South AFrican Rand Disappears From Zimbabwe
This is virtually the only South African currency still freely available in Zimbabwe - 5 Rand coins, which most shops use for change. The coin in equivalent to 50 US cents in most outlets. As for notes, as soon as people accumulate a good amount of them, they run with them either to the bank or to black market traders, who are offering better rates on the rand than the US$1 to R10 offered by retailers and other sellers of products. This is all just a failure of policy and a failure to plan by the Inclusive Government.
Harare, Zimbabwe 08 August 2009
The South African Rand, the preferred currency for the Inclusive Government of Morgan Tsvangirai and Robert "The Solution" Mugabe, has disappeared from Zimbabwe in the last few weeks.
It used to be that when one went into a shop, they got their change in rands even if they had paid in United States currency. At the time, there were less US dollars than Rands in Zimbabwe. There are also no United States currency coins in Zimbabwe, which means change has always been hard to come by.

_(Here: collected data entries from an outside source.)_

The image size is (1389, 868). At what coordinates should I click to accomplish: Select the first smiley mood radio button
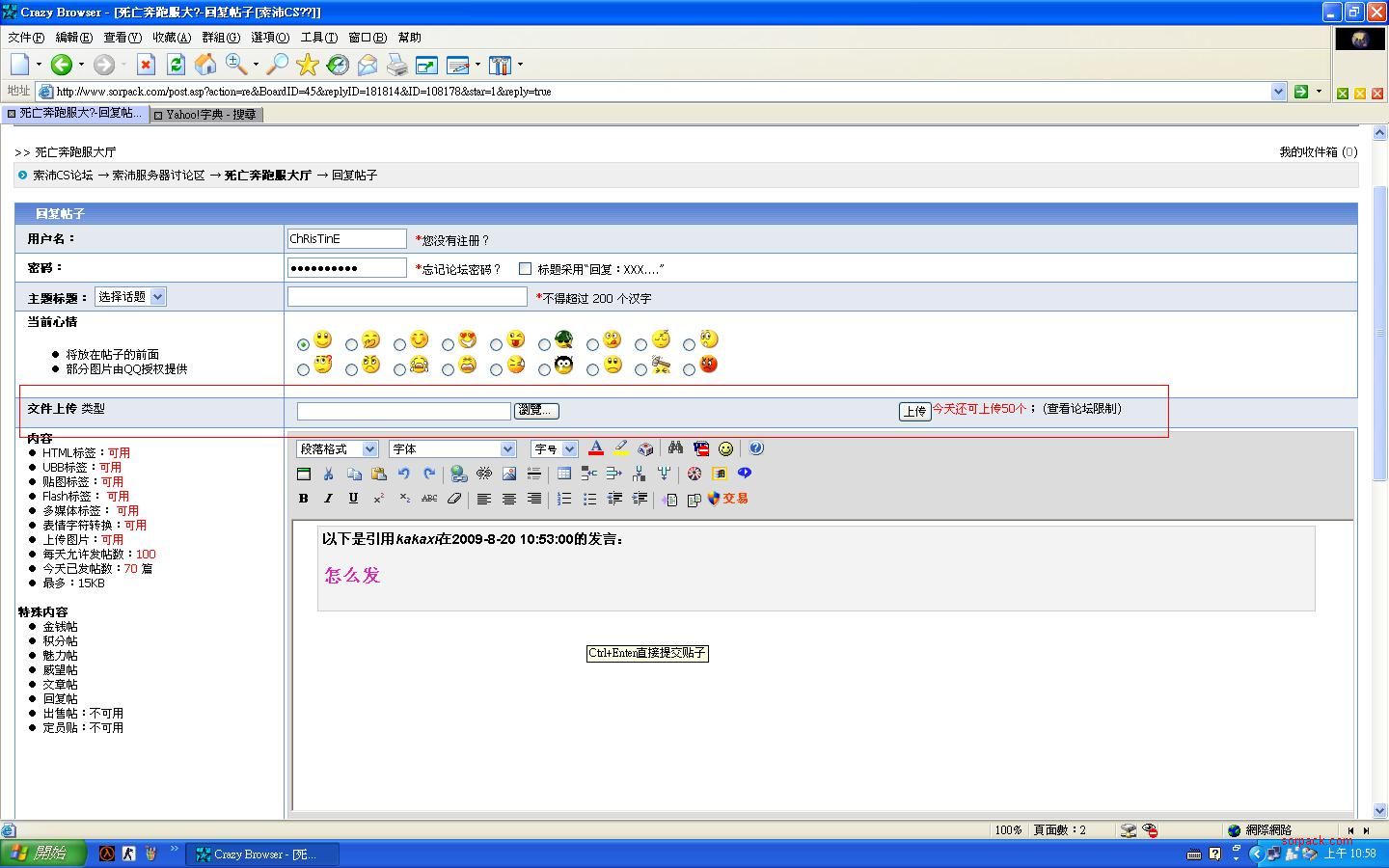pos(304,344)
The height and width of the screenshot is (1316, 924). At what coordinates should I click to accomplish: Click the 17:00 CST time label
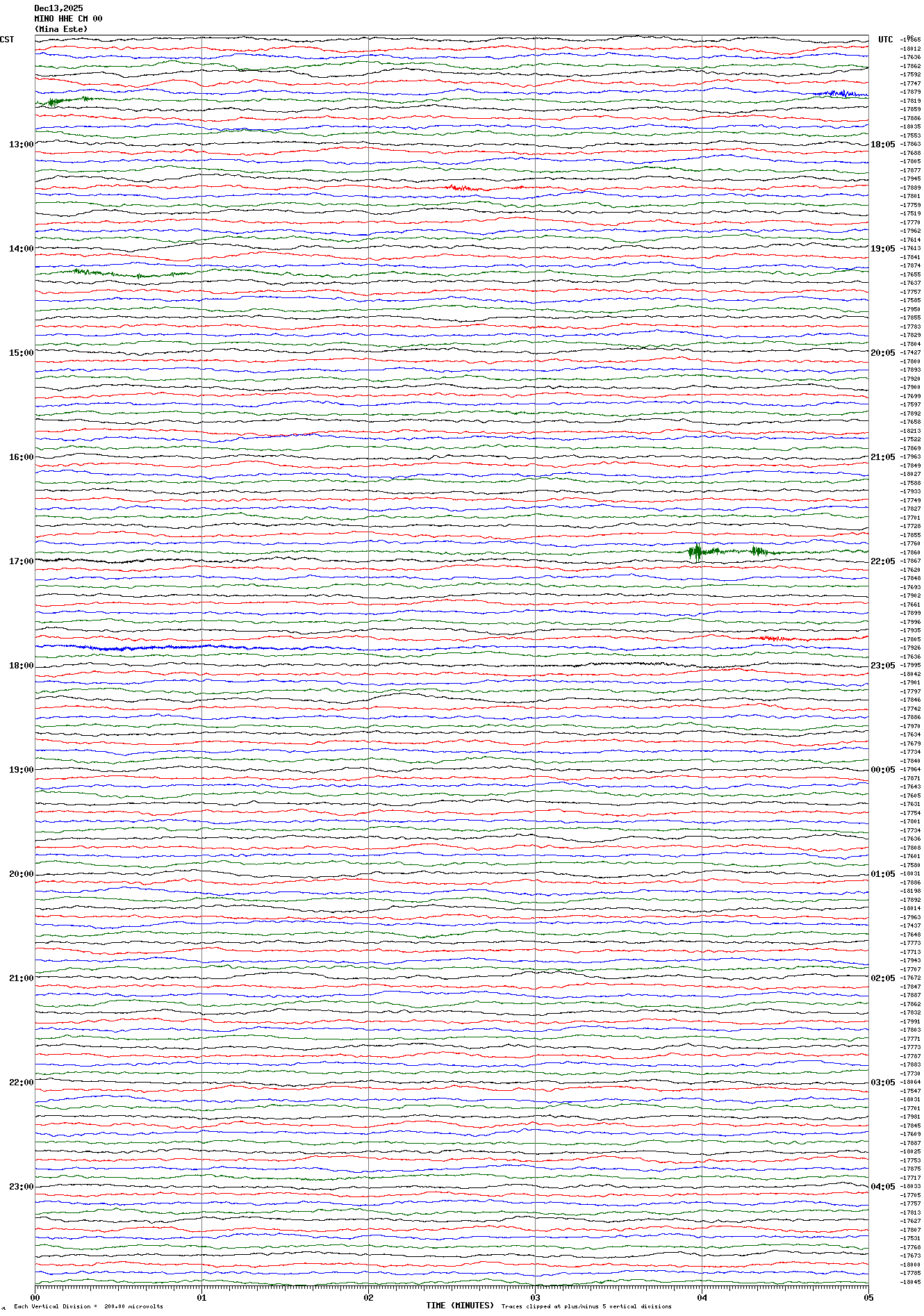[21, 561]
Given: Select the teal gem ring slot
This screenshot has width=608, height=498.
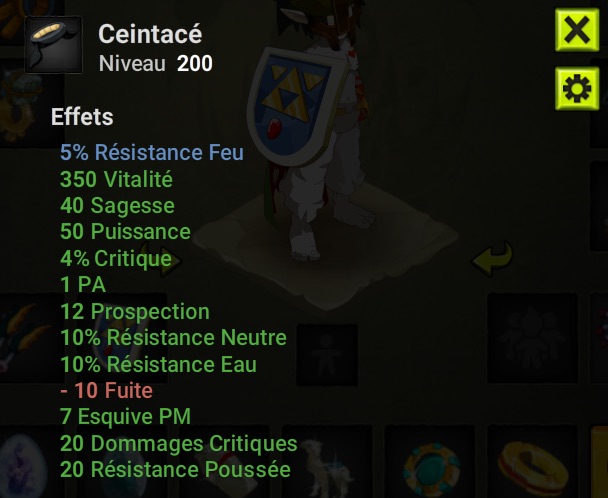Looking at the screenshot, I should coord(430,462).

As a result, supermarkets and companies are making a killing by forcing people to buy things they do not need in order to use up their odd change, anything from US$0.50 to just below a dollar.

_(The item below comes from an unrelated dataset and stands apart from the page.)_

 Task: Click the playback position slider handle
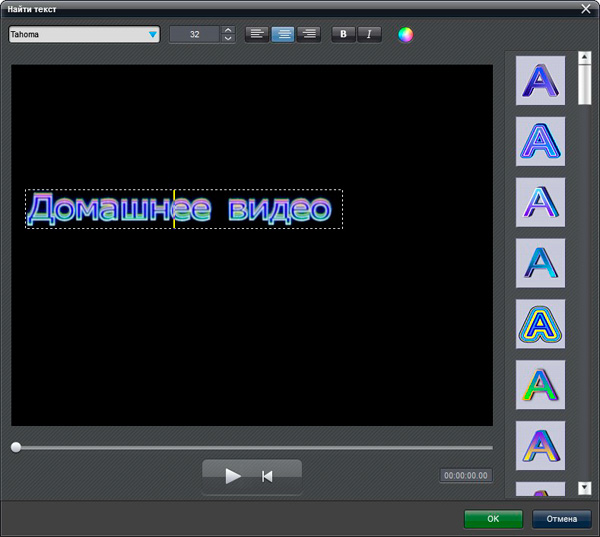point(16,447)
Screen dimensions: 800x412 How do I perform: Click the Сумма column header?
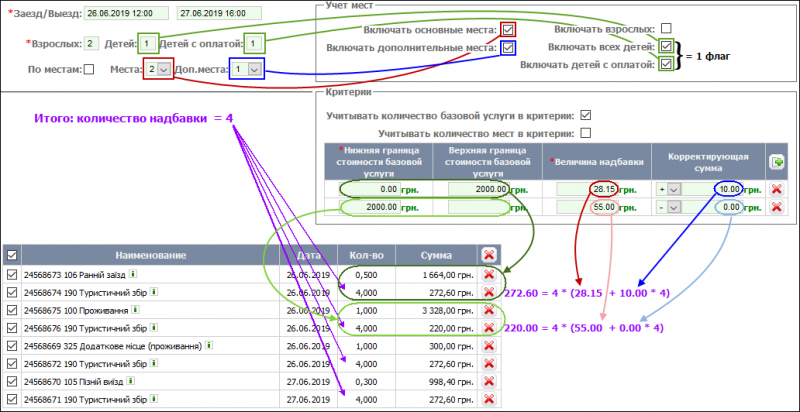point(435,255)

You either buy something for 5 rand (US$0.50) even if you do not need it (mostly you are forced to buy sweets) or forfeit the change.
For the last month or so, the only South African currency one finds are the coins, especially the five rand coin, which most shops are still using to equate to US$0.50. Some supermarkets are trying to go with the current exchange rate, but the lack of small change hampers even this effort.
The problems is that the South African rand has gained in strength against the US dollar.
In fact, a lot companies made an absolute killing by charging people using the common US$1 = 10 SA Rand. This is what they charged people. They then took their Rands to the bank where they got the prevailing rate (the banks in Zimbabwe, unlike the government, use the US Dollar as the primary currency). In he process, the companies made a profit purely by playing the exchange rate.
Some of them have admitted that they made a profit of more than 30% on currency alone using this method.
Right now, the proper exchange rate is US$1 = 8.07 South African rand, but in Zimbabwe, it remains at US$1 = 10 SA Rand. This has never changed, even when the Rand was at 7 to one US dollar.
Ever alert to opportunities, Zimbabwe's shadowy currency black market quickly cottoned on and dealers are back on the streets, especially Roadport in Harare, where they can be seen flagging down vehicles to offer "cross-rate".
They base their cross-rate on the prevailing bank rates, marginally improving on them.
A lot of the South African currency is also being shipped back across the border by traders and shoppers and even ordinary Zimbabweans who deposit it in their South African accounts, but converting it to US dollars.
So, their SA US dollar account will be credited by a third or so more in US dollars than they would actually have earned back in Zimbabwe in Rands.
But, apart from this distortion in the market, the failure by the Inclusive Government to put in place proper policy positions on the use of currencies in Zimbabwe is also contributing.
You have The Solution mouthing off about the return of the Zimbabwe dollar, the PM saying something else the next day, Gideon Gono, the Reserve Bank Governor, saying yet another thing.
South Africa has made it clear that it is willing to bring Zimbabwe into its Monetary Union, which also comprises Namibia, Swaziland and Lesotho.
Yet the inclusive government dithers.
Because like the previous regime of Mugabe alone, this Inclusive Government is also looking out for the interests of its own members, who are benefiting from these distortions. They have the access and the authority and they are abusing it to line their own pockets.